Eher negative Stimmung

Aber auch abgesehen von den Grenzkontrollen sei die Stimmung im Freilassinger Handel „eher negativ, die Fußgängerzone müsste dringend modernisiert werden, also moderner und Familienfreundlicher“. Die Innenstadt brauche eine Belebung, „und wir müssen bald was machen, sonst brauchen wir es nicht mehr“. Der Einzelhandel stehe auch wegen der Online-Konkurrenz „mit dem Rücken an der Wand“, trotzdem gebe es in der Innenstadt erstaunlich wenig leer stehende Geschäfte. 

Den Salzburger Platz finden die Freilassinger Geschäftsleute wenig attraktiv, auch die Fußgängerzone müsste ihrer Meinung nach modernisiert werden.

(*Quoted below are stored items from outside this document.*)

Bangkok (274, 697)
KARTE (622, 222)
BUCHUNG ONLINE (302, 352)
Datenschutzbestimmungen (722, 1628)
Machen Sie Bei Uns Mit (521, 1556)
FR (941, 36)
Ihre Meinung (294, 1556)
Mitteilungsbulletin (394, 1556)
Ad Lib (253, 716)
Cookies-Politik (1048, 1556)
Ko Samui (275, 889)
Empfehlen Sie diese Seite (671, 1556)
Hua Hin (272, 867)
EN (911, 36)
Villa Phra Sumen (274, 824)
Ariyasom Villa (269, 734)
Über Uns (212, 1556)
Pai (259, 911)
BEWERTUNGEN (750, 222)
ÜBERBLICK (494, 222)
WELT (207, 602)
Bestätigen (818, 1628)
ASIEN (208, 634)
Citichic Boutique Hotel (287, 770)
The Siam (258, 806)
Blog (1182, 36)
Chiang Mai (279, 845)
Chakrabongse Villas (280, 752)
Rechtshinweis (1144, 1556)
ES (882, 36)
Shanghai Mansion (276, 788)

Dass Freilassing als einzige Stadt Parkplätze im öffentlichen Raum ohne Gebühren bereitstellt findet Klinger zwar gut, „aber nur für zwei Stunden, es gibt auch Kunden, die länger in der Stadt bleiben und einkaufen möchten“, ist Klinger überzeugt. Mit dem gastronomischen Angebot in der Stadt zeigt sie sich zufrieden, „wir haben in der Hauptstraße und am Hermann-Ober-Platz schon ein mediterranes Flair“.

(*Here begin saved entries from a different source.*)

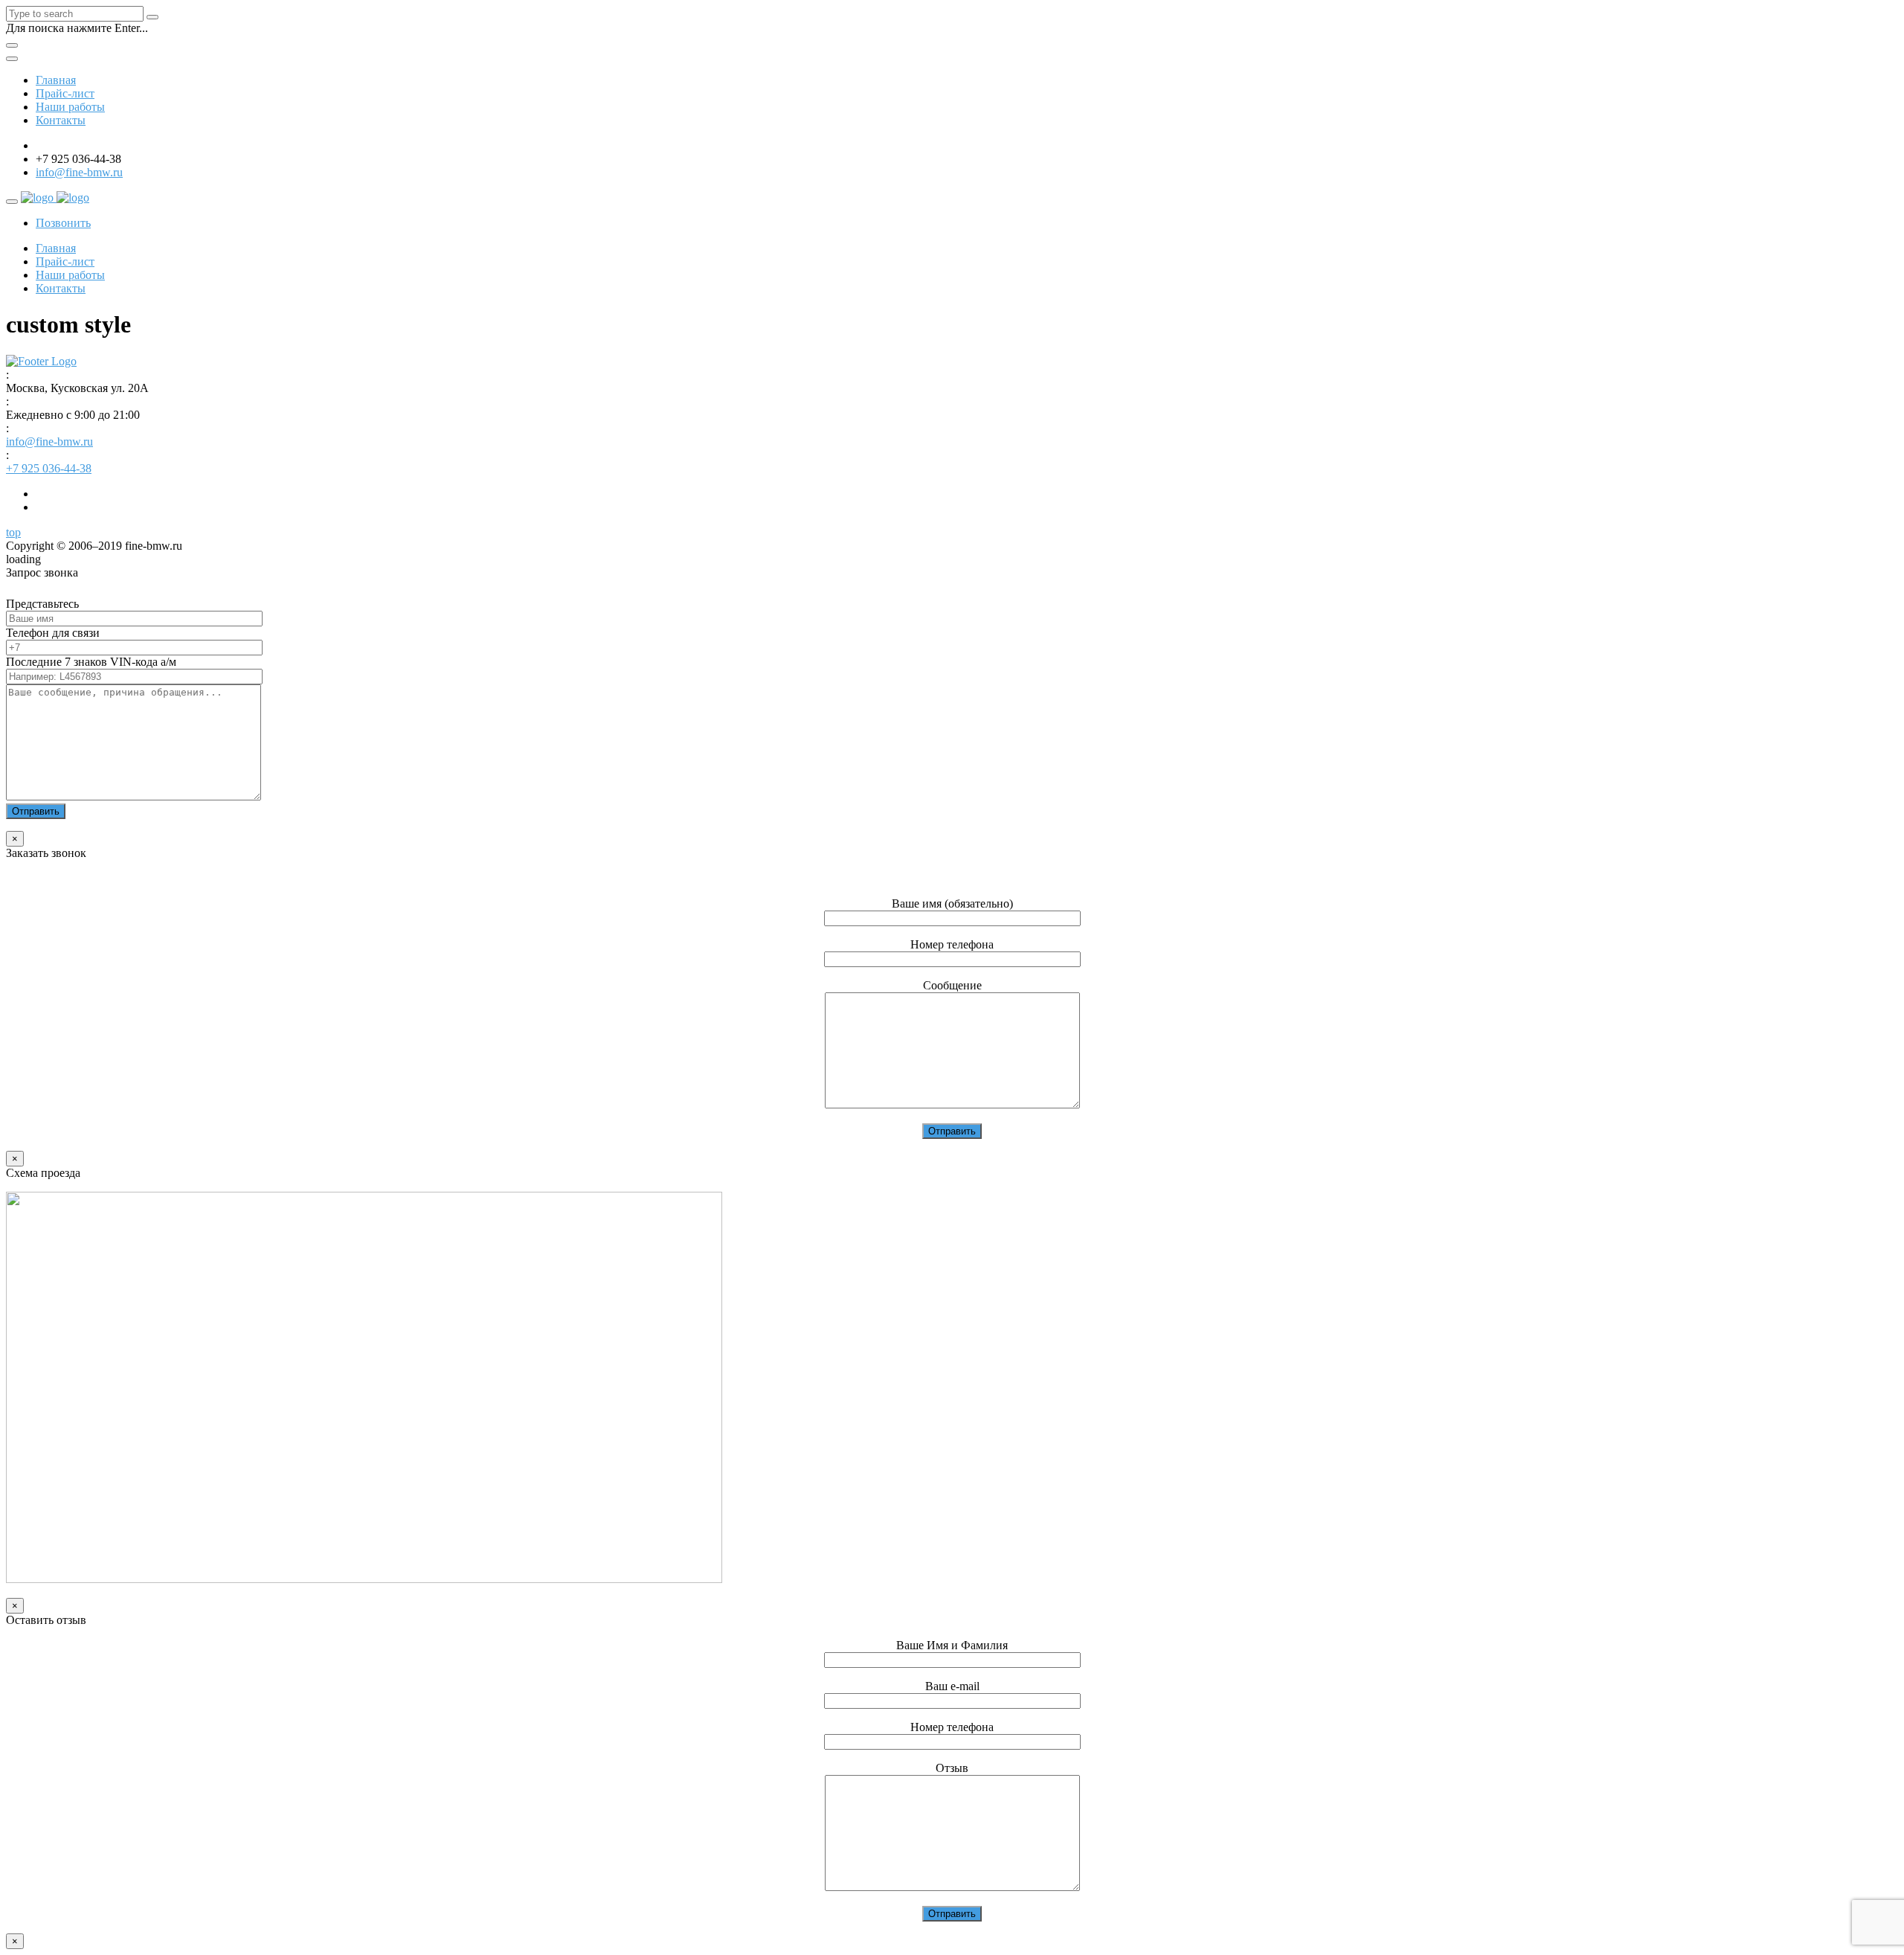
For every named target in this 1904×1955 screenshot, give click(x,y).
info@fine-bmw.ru (79, 172)
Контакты (61, 120)
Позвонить (63, 222)
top (13, 532)
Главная (56, 80)
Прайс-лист (65, 93)
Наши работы (70, 106)
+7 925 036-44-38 (48, 468)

Das Eingangstor zu Freilassing, den Salzburger Platz, finden die Einzelhändler „nicht attraktiv, aber nachdem die beiden Banken am Platz jetzt umbauen und umbauen wollen wird der Platz am Ende vielleicht schöner gestaltet“, hofft Klinger. Auch die Tiefgarage unter den Platz könnte ihrer Meinung nach bei dieser Gelegenheit vergrößert werden.